How do I clone Distinct XML structures without data in PHP? - php

I have an XML document that looks like this:
<root>
<node/>
<node>
<sub>more</sub>
</node>
<node>
<sub>another</sub>
</node>
<node>value</node>
</root>
Here's my pseudo-code:
import xml.
create empty-xml.
foreach child of imported-xml-root-node,
recursively clone node structure without data.
if clone does not match one already in empty-xml,
then add clone to empty-xml.
I'm trying to get a result that looks like this:
<root>
<node/>
<node>
<sub/>
</node>
</root>
Note that my piddly example data is only 3 nodes deep. In production, there will be an unknown number of descendants, so an acceptable answer needs to handle variable node depths.
Failed Approaches
I have reviewed The DOMNode class which has a cloneNode method with a recursive option that I would like to use, although it would take some extra work to purge the data. But while the class contains a hasChildNodes function which returns a boolean, I can't find a way to actually return the collection of children.
$doc = new DOMDocument();
$doc->loadXML($xml);
$root_node = $doc->documentElement;
if ( $root_node->hasChildNodes() ) {
// looking for something like this:
// foreach ($root_node->children() as $child)
// $doppel = $child->cloneNode(true);
}
Secondly, I have tried my hand with the The SimpleXMLElement class which does have an awesome children method. Although it's lacking the recursive option, I built a simple function to surmount that. But the class is missing a clone/copyNode method, and my function is bloating into something nasty to compensate. Now I'm considering combining usage of the two classes so I've got access to both SimpleXMLElement::children and DOMDocument::cloneNode, but I can tell this is not going cleanly and surely this problem can be solved better.
$sxe = new SimpleXMLElement($xml);
$indentation = 0;
function getNamesRecursive( $xml, &$indentation )
{
$indentation++;
foreach($xml->children() as $child) {
for($i=0;$i<$indentation;$i++)
echo "\t";
echo $child->getName() . "\n";
getNamesRecursive($child,$indentation);
}
$indentation--;
}
getNamesRecursive($sxe,$indentation);

Consider XSLT, the special-purpose language designed to transform XML files. And PHP maintains an XSLT 1.0 processor.

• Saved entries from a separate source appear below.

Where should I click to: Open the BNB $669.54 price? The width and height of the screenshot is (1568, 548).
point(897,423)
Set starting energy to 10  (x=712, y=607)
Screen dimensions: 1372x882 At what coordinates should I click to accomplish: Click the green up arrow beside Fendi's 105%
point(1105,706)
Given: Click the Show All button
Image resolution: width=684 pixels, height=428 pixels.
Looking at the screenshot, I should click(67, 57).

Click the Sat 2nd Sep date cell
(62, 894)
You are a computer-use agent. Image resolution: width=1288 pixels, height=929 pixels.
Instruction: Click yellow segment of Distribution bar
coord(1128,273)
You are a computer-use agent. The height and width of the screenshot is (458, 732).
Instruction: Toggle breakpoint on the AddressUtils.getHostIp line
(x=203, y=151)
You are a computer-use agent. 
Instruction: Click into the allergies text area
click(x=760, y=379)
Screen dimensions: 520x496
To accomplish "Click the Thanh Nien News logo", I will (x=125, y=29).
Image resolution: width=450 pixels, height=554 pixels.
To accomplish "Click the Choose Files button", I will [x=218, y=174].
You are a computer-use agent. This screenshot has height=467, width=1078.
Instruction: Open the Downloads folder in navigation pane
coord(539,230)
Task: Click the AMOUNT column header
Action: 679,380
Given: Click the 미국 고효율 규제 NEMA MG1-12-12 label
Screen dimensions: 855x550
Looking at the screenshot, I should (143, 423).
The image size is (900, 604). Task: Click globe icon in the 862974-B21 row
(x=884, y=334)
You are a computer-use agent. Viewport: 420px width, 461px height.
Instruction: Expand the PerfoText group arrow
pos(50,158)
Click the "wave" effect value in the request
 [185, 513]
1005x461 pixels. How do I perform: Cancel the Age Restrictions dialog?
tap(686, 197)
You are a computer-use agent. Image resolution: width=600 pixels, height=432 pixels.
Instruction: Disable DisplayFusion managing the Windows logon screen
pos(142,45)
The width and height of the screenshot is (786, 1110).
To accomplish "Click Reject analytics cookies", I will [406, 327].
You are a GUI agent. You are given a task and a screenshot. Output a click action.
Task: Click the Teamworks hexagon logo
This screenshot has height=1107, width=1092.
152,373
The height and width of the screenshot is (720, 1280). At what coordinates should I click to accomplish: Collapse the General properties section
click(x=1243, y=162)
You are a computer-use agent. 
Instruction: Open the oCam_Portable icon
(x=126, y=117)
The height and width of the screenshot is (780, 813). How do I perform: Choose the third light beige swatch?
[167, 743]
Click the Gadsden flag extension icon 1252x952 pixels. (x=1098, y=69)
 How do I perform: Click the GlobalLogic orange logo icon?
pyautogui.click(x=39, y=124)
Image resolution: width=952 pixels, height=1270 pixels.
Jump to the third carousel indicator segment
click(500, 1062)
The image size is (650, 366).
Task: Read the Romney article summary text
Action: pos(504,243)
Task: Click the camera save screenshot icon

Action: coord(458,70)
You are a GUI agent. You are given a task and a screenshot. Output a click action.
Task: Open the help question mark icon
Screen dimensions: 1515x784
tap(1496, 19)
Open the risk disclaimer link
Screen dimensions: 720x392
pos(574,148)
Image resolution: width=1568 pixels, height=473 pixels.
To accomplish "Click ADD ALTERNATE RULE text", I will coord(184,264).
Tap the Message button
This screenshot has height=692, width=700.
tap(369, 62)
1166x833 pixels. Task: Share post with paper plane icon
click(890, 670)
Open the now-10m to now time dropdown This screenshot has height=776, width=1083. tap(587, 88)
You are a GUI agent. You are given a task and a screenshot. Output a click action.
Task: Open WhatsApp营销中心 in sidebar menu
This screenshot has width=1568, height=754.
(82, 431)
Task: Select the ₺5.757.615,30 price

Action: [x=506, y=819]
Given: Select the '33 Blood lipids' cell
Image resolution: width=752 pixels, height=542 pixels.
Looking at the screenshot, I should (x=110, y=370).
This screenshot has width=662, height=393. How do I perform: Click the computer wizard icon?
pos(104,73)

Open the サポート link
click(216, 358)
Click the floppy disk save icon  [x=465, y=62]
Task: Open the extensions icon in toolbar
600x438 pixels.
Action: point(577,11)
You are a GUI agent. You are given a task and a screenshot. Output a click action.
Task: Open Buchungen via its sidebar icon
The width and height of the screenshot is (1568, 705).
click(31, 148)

You simply need to keep items of position 1 and copy only its elements not text.
XSLT (save as .xsl file to use below in php)
<xsl:transform xmlns:xsl="http://www.w3.org/1999/XSL/Transform" version="1.0">
<xsl:output version="1.0" encoding="UTF-8" indent="yes" omit-xml-declaration="yes" />
<xsl:strip-space elements="*"/>
<!-- Identity Transform -->
<xsl:template match="#*|node()">
<xsl:copy>
<xsl:apply-templates select="#*|node()"/>
</xsl:copy>
</xsl:template>
<!-- Remove any nodes position greater than 2 -->
<xsl:template match="*[position() > 2]"/>
<!-- Copy only tags -->
<xsl:template match="/*/*/*">
<xsl:copy/>
</xsl:template>
</xsl:transform>
PHP
// LOAD XML AND XSL FILES
$xml = new DOMDocument('1.0', 'UTF-8');
$xml->load('Input.xml');
$xslfile = new DOMDocument('1.0', 'UTF-8');
$xslfile->load('Script.xsl');
// TRANSFORM XML with XSLT
$proc = new XSLTProcessor;
$proc->importStyleSheet($xslfile);
$newXml = $proc->transformToXML($xml);
// ECHO OUTPUT STRING
echo $newXml;
# <root>
# <node/>
# <node>
# <sub/>
# </node>
# </root>
// NEW DOM OBJECT
$final = new DOMDocument('1.0', 'UTF-8');
$final->loadXML($newXml);

well here's my stinky solution. suggestions for improvements or completely new better answers are still very welcome.
$xml = '
<root>
<node/>
<node>
<sub>more</sub>
</node>
<node>
<sub>another</sub>
</node>
<node>value</node>
</root>
';
$doc = new DOMDocument();
$doc->loadXML($xml);
// clone without data
$empty_xml = new DOMDocument();
$empty_xml->appendChild($empty_xml->importNode($doc->documentElement));
function clone_without_data(&$orig, &$clone, &$clonedoc){
foreach ($orig->childNodes as $child){
if(get_class($child) === "DOMElement")
$new_node = $clone->appendChild($clonedoc->importNode($child));
if($child->hasChildNodes())
clone_without_data($child,$new_node,$clonedoc);
}
}
clone_without_data($doc->documentElement, $empty_xml->documentElement, $empty_xml);
// remove all duplicates
$distinct_structure = new DOMDocument();
$distinct_structure->appendChild($distinct_structure->importNode($doc->documentElement));
foreach ($empty_xml->documentElement->childNodes as $child){
$match = false;
foreach ($distinct_structure->documentElement->childNodes as $i => $element){
if ($distinct_structure->saveXML($element) === $empty_xml->saveXML($child)) {
$match = true;
break;
}
}
if (!$match)
$distinct_structure->documentElement->appendChild($distinct_structure->importNode($child,true));
}
$distinct_structure->formatOutput = true;
echo $distinct_structure->saveXML();
Which results in this output:
<?xml version="1.0"?>
<root>
<node/>
<node>
<sub/>
</node>
</root>

Related

How to merge two xml files by ID (in first as subnode value, in second as attribute)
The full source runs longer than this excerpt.